Sounds like a nice little exercise, I'm not using gnuplut "natively" but just as the default graphics - backend of Octave (the open source Matlab clone, for those who don't know Octave), but even Octave allows a lot of customizing the graphics. Maybe a potential surface plot like this one en.wikipedia.org/wiki/File:GravityPotential.jpg would also be intuitive as some people find it difficult to get an idea of a field using equipotential / contour plots. So I'll experiment with this and will let you know when I have someting to show. Heinz

Hi Brian! So here are my first crude results. Let me check if I got it right... what we are looking for is a plot of the effective potential exactly as the one in the wikipedia article on the Lagrange Points of the Earth-Sun system. That means it's the sum of a) the gravitational potential phi(x) = sum(-G m_i/|x_i-x|) (outside of the bodies) plus b) the potential you get by choosing a rotating frame of reference, rotating around the barycenter of the system with the angular velocity matching that of the system, so that in this frame of reference the bodies of a 2-body system are at rest. That is phiRF(x) = -1/2 * r^2 * w^2 r is distance from center and w is angular velocity (radians / s).
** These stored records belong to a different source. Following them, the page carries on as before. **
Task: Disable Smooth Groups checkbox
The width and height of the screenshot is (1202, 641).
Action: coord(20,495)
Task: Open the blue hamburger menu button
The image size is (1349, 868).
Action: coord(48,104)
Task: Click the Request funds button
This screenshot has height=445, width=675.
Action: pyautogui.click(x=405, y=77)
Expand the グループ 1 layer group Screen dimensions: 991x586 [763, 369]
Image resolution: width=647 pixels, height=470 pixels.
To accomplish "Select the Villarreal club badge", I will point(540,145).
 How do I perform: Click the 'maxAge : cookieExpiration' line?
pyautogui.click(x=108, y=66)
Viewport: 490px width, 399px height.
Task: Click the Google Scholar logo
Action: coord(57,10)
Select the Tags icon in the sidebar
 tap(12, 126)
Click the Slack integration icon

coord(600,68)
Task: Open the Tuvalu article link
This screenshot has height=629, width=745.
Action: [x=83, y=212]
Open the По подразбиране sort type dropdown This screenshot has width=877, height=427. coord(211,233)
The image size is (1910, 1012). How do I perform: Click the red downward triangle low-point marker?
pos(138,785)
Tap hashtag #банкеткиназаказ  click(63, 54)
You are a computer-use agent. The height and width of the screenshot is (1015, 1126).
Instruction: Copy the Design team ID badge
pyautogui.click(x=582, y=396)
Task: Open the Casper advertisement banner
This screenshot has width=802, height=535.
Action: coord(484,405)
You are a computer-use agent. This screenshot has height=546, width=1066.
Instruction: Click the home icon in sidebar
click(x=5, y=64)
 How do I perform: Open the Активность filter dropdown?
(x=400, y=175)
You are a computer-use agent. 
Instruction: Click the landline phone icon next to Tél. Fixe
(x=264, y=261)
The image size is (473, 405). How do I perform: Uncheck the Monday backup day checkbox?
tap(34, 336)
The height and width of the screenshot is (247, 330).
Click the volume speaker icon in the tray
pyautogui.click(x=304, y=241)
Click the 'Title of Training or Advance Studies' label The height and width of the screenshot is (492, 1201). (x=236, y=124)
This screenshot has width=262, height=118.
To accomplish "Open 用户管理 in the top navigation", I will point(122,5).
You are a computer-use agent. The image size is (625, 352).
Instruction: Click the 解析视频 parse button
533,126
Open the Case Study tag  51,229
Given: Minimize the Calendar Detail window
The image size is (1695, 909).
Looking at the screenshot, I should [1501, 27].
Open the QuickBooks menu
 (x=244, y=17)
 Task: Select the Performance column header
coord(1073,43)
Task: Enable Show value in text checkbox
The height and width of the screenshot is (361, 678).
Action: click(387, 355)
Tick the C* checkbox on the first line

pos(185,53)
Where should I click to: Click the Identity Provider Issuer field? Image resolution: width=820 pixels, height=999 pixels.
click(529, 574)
Hmm...ok, I tried to put this into octave, and as a sanity check I plotted the area around L1 and L2 for the Earth and it seems ok to me: So modelling EpsAur system as a system of 2 point masses (no disk yet) separated by 27 AU and masses 15 Ms and 14 Ms respectively, rotating around their barycenter once every 27.1 yr, I get this : If this looks about right I can go on to make it a bit prettier :-) (labels, nicer color choice, scale in AU instead of m ... ) As for the disk....ok you could add some more masses in a ring around the secondary, maybe? But what is the distribution of mass in the disk and the ratio of mass in the disk and in the central object(s) at the center of the disk???? CU Heinz

Heinz, Awesome! You can really see the system's symmetry. As for modeling the disk let's start with something simple: A uniform density disk of infinitesimal height. We can extend it to have some height later on so just assume h = 1 for now. The equation for mass distribution as a function of (r, h) would be: M(r, h) = rho * pi * r^2 * h where rho is the density of the object ~ (1 / (pi * 1500^2) in units of Solar Masses / (Solar Radii)^2 which will need to be converted to solar masses / au^2). R goes from zero to r_disk (which you could do using a step function that is on from disk_center to r_disk). Eventually we'll have to do some other tweaking to the model, but you have an excellent start.